Sometimes woods affected by fungi can become very desirable to woodworkers. Spalting is essentially any form of wood coloration caused by fungi but there are 3 major types; pigmentation, white rot and zone lines. Sometimes all 3 can be present as they are on the end grain of the elm log in the above photo. Pigmentation is the blue gray color, which is probably caused by bluestain or sapstain. The white rot can be seen in the areas that look soft or pulpy, and the zone lines are the dark, narrow lines found radiating randomly throughout the log. Zone lines often form where 2 or more types of fungi meet.

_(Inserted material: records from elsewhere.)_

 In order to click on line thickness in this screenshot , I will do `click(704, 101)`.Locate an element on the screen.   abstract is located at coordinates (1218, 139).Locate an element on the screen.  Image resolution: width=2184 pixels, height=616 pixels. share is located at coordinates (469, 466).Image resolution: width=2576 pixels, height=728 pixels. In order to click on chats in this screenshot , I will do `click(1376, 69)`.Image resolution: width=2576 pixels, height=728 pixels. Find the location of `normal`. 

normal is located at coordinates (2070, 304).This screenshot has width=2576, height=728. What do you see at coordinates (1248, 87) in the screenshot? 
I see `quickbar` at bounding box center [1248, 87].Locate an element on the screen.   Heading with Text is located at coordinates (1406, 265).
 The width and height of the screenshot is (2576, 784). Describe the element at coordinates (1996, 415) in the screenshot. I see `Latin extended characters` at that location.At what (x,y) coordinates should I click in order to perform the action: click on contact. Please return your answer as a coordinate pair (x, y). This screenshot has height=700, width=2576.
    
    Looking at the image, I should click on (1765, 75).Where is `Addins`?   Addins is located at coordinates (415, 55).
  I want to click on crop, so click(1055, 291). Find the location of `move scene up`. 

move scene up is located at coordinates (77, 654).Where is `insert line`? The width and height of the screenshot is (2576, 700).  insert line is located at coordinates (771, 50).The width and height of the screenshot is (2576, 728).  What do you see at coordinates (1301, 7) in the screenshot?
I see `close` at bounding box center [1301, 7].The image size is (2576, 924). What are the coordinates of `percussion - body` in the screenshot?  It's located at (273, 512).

15. Spalted-Maple-Lidded-Box

A few woodworkers have learned how to recreate the natural spalting process artificially, and the worth of a log can jump from $30.00 to $3,000.00 after a few weeks of spalting. Why would a log attacked by fungi be worth so much money? Because of the beautiful things that can be made from it, like the spalted maple covered box made by Michael at Michael’s Wood craft blog. Michael knows wood and he makes some beautiful objects from it, including cutting boards, ice cream scoops, honey sticks, and just about anything else you can think of. If you haven’t seen his blog you’re missing a real treat. You can visit it by clicking here. You’ll see some of the most beautiful woods that you’ve ever laid eyes on.

I’ve found by studying wood specific fungi that I have a greater understanding of how the forest works, and a greater appreciation of the beauty of the fungi themselves. I’ve also had a lot of fun and have learned a lot by searching for various fungi and learning how they affect certain types of wood. It’s a fascinating subject!

If you want to learn about nature, to appreciate nature, it is necessary to understand the language that she speaks. ~Richard Feynman

I hope everyone has a happy Thanksgiving.  Thanks for coming by.